The tags themselves are a struct with an id, a label and a color encoded as an integer.

>> tss(1).tags(1)

ans = 

  struct with fields:

    label: 'Apple'
       id: 0
    color: -52480

In the demo_import_and_plot.m file there is a function to convert the int color into a RGB triplet. I might as well give it here:

function rgb = to_hex_color( val )
    hex_code = dec2hex( typecast( int32( val ), 'uint32'  ) );   
    rgb = reshape( sscanf( hex_code( 1 : 6 ).', '%2x' ), 3, []).' / 255;    
end

>> val = tss(1).tags(1).color;
>> rgb = to_hex_color( val )l
>> rgb

rgb =

    1.0000    1.0000    0.2000

Performance.

On my MacPro I tested the import of a dataset made of about 30k objects (spots and links) in less than 1s.

Limitation.

The importer strongly depends on how the Mastodon file format is written.
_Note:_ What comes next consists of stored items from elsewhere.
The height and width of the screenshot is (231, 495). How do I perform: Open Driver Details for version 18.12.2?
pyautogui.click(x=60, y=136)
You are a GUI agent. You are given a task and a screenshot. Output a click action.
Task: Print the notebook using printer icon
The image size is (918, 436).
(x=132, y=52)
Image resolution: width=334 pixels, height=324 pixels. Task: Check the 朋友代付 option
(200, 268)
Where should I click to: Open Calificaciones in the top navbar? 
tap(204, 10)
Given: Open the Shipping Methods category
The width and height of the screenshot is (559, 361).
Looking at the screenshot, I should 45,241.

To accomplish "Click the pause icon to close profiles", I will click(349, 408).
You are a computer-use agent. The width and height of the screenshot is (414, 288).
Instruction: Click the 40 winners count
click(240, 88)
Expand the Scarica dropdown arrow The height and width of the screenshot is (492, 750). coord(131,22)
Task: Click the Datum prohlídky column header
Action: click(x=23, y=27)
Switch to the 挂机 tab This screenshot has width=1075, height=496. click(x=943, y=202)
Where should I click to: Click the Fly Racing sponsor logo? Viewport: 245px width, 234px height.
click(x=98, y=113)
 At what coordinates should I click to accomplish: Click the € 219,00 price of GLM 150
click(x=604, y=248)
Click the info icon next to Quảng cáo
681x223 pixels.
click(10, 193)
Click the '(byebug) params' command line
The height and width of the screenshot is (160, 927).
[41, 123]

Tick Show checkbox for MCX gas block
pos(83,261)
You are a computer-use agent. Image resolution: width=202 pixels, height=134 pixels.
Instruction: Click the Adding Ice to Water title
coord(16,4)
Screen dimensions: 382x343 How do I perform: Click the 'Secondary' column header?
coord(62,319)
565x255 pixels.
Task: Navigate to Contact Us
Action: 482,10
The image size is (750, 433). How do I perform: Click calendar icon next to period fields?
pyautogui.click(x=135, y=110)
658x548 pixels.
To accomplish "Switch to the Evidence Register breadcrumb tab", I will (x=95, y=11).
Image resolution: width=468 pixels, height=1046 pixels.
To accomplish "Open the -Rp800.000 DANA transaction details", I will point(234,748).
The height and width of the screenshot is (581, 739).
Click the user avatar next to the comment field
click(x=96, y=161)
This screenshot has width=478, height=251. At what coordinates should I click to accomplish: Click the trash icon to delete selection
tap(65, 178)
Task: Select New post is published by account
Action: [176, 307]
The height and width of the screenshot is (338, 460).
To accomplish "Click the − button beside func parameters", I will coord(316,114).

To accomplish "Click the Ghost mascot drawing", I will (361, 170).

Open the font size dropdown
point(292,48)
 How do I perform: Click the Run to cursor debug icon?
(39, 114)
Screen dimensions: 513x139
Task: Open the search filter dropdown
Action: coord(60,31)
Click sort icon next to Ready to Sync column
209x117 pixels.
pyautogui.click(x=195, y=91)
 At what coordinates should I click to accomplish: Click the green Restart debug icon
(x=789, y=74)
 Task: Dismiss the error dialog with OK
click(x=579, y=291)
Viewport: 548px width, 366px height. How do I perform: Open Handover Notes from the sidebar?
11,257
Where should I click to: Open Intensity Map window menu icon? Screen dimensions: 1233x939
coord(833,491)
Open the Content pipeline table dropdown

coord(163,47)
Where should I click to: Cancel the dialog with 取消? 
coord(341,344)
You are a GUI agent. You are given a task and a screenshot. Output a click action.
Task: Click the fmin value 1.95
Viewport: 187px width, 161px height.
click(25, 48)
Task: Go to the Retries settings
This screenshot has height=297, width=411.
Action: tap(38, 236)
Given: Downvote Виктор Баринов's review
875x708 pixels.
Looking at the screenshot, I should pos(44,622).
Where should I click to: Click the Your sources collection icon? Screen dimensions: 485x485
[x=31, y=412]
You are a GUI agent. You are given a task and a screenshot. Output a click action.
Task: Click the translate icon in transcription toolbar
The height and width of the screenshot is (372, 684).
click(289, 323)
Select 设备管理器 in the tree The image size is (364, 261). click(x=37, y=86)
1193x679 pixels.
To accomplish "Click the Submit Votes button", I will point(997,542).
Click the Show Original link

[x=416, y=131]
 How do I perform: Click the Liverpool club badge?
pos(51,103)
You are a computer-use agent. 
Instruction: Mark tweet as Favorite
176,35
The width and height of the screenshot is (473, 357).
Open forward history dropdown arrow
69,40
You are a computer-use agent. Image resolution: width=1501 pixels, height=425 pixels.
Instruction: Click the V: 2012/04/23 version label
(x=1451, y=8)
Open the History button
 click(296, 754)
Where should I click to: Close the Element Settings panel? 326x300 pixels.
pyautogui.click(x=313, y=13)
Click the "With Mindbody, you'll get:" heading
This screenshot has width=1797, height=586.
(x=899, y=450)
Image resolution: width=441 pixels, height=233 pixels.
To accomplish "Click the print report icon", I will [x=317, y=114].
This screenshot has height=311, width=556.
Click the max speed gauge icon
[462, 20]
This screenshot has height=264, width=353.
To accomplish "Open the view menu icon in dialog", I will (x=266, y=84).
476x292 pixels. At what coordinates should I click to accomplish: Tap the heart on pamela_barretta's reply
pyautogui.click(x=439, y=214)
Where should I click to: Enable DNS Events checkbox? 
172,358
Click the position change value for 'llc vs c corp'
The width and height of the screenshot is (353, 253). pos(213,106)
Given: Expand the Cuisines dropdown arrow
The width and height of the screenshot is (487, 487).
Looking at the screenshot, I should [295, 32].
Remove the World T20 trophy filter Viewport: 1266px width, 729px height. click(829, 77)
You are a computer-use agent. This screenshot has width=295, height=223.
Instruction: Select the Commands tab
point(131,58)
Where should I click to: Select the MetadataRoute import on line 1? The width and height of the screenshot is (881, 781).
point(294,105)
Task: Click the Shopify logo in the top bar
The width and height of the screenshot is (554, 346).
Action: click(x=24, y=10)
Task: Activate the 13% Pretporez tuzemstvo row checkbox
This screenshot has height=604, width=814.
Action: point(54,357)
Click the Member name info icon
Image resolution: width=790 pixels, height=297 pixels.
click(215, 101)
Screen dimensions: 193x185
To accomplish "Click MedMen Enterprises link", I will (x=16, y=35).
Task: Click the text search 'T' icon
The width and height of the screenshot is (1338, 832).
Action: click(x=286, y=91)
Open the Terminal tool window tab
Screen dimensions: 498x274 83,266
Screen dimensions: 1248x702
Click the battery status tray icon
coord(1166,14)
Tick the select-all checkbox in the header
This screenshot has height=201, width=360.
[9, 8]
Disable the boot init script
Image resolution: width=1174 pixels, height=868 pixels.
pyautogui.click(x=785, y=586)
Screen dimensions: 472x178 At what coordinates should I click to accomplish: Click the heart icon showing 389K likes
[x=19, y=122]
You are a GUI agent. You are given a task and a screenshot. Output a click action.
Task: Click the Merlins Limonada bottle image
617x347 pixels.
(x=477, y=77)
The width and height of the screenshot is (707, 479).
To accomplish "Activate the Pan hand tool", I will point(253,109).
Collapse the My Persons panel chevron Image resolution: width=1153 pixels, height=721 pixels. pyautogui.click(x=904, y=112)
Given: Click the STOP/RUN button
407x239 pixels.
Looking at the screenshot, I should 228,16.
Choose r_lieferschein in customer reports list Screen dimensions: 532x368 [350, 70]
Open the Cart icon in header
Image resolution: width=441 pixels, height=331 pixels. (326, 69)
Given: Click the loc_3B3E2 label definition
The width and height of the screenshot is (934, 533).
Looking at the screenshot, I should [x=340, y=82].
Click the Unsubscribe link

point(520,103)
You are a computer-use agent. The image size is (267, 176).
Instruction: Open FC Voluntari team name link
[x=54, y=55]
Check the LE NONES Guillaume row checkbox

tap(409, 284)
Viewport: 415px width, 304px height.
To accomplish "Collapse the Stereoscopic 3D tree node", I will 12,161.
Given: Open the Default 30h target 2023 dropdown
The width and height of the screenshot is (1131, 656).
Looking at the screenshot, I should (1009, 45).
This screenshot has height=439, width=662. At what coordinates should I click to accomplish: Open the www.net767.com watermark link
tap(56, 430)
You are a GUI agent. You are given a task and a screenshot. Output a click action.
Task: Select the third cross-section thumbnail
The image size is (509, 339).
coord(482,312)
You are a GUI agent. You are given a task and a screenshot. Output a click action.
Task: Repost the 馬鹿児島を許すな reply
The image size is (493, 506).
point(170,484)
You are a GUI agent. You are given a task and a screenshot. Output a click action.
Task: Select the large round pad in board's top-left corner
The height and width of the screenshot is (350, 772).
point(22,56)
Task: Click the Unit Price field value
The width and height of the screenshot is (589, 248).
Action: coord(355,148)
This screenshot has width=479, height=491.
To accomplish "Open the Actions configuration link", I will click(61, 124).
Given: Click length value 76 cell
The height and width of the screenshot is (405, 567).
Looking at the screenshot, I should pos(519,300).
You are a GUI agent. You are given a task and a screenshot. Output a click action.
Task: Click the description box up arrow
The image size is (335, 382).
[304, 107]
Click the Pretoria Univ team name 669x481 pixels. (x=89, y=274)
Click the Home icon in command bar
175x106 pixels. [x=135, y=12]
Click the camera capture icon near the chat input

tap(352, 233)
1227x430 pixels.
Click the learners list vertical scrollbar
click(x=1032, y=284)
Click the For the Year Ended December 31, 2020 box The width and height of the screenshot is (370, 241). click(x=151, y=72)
Any changes made to the serialisation procedure in the Java Mastodon project will likely break the importer. Right now the importer echoes a warning if the Mastodon file version is not 0.3.

Examples.

The screenshots below mostly exemplify what can be done from the imported data structure, with the MATLAB visualisation tools.

Import the full track graph and the spot ellipsoids.

Import the tags and use them to color spots and links.

The MaMuT dataset imported as ellipsoids.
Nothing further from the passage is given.